One night, he finally finds it impossible to lock everything up. They are sitting in the library, all alone except for the soft thumps as librarians pull out and put away thick books on shelves that stretch up to the ceiling. Sitting around a small table in the centre of the room, Neal wonders silently how Kel can shove everything behind her mask and keep it there, emotionless, like the undisturbed surface of a lake. She reads in silence beside him, but he thinks he can feel her eyes on him when he turns away to look out the big window beside him. He doesn't want to speak at all, so he doesn't mention it.

"Neal, is something wrong?" Her voice is hushed as though afraid.

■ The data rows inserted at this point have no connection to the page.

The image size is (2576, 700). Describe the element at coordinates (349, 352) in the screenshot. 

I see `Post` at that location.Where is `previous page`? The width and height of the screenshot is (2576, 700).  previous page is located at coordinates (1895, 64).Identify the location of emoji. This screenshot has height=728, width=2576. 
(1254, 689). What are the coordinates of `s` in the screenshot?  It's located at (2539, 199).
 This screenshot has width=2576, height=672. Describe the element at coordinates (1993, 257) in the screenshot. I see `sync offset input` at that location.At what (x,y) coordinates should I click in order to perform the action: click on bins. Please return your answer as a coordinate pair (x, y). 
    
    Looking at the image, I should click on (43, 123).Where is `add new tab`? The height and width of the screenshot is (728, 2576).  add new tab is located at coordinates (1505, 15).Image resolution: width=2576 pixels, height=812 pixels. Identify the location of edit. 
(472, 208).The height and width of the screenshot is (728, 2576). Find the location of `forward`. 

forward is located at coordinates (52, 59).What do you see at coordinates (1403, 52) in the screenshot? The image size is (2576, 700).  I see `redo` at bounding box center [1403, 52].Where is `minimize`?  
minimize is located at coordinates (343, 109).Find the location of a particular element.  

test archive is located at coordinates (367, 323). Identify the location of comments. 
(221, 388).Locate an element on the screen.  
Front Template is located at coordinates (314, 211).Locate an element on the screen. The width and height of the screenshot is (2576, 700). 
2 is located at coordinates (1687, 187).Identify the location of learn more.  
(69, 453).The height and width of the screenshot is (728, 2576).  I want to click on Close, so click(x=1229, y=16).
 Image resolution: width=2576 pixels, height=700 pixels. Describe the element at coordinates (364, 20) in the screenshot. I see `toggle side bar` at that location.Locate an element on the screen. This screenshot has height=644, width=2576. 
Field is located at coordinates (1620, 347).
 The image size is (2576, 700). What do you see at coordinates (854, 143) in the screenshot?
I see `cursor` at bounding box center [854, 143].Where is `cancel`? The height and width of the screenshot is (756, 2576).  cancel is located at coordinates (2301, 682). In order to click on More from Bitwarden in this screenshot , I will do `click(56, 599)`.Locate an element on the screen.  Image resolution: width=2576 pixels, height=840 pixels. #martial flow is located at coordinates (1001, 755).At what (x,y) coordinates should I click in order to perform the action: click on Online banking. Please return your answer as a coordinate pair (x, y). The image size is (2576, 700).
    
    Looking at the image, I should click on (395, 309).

"'Is something wrong?'" he repeats, a lot more spitefully than he intended. He finds his voice rising, but couldn't care less about getting scolded by a librarian for being too loud. "Being so devoid of emotion herself, why in Tortall would the Yamani Lump ask me if there is something wrong?"

She looks hurt and shocked, but at that moment, he is flooded in waves of roaring emotion, and not even her fearful eyes cut through all the anger. She sucks in a guttering breath and says, "Because I'm your friend!"

"You're my friend, are you?" he snarls. "Then why are you keeping your stupid secret from me? Why are you acting like everything is okay?" Now he stands, almost knocking the table over. His chair gets shoved back. Kel looks up at him with wide, frightened eyes, but not even that penetrates Neal's mind. His voice switches to slight desperation. "It is not okay, Kel! I'm sick of being just friends!"

His eyes search hers fleetingly, and then he leans forward and jams his lips onto hers.

----------------------------------------------------------

Written for inspiration on the ongoing, epic saga that is my wondrous Moonbeams and Sunsets (been having quite stubborn writer's block recently)... It feels like I'm going to be a KelNeal fan forever. Not that that's a bad thing.